Name: Leonardo J. M. Carvalho
Affiliation: Oswaldo Cruz Foundation (Fiocruz), Rio de Janeiro, Brazil
Term: May to July 2019
Host researcher: Dr. Naoaki Yokoyama (English / Japanese)
Circumstances of application:
Leonardo Carvalho was a JICA kenshuin in the first longterm course (ObiCAP course) offered by NRCPD in 1995-1996, working under the guidance of Profs Hideyuki Nagasawa and Ikuo Igarashi on the host immune response to Neospora caninum. During the XIX ICTMM in Brisbane in 2016, he met with Igarashi sensei, who suggested him to apply for the NRCPD foreigner visiting researcher program, which he did in 2019 having as host researcher Yokoyama sensei, leader of the Babesia group.

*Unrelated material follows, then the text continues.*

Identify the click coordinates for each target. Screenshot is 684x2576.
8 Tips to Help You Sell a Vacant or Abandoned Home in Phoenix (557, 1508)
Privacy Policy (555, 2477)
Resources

Babesiosis represents a veterinary and medical threat, and there is an increasing need for novel therapeutic drugs to effectively target this diverse group of parasites. There is particular interest on this subject in Brazil, which hosts the largest commercial cattle herd in the World (over 200 million heads) and it is the largest World exporter of cattle meat. Artemisinin-based combination therapies (ACT) have been successfully implemented worldwide for malaria, a human disease caused by a related apicomplexan parasite, Plasmodium. We asked whether ACTs would be effective against Babesia in vitro and in vivo. Therefore, the objective of this project was to evaluate the chemosensitivity in vitro of Babesia bovis, and in vivo of B. microti, to the antimalarial drugs mefloquine, tafenoquine, primaquine, lumefantrine and methylene blue, alone or in combination with artesunate.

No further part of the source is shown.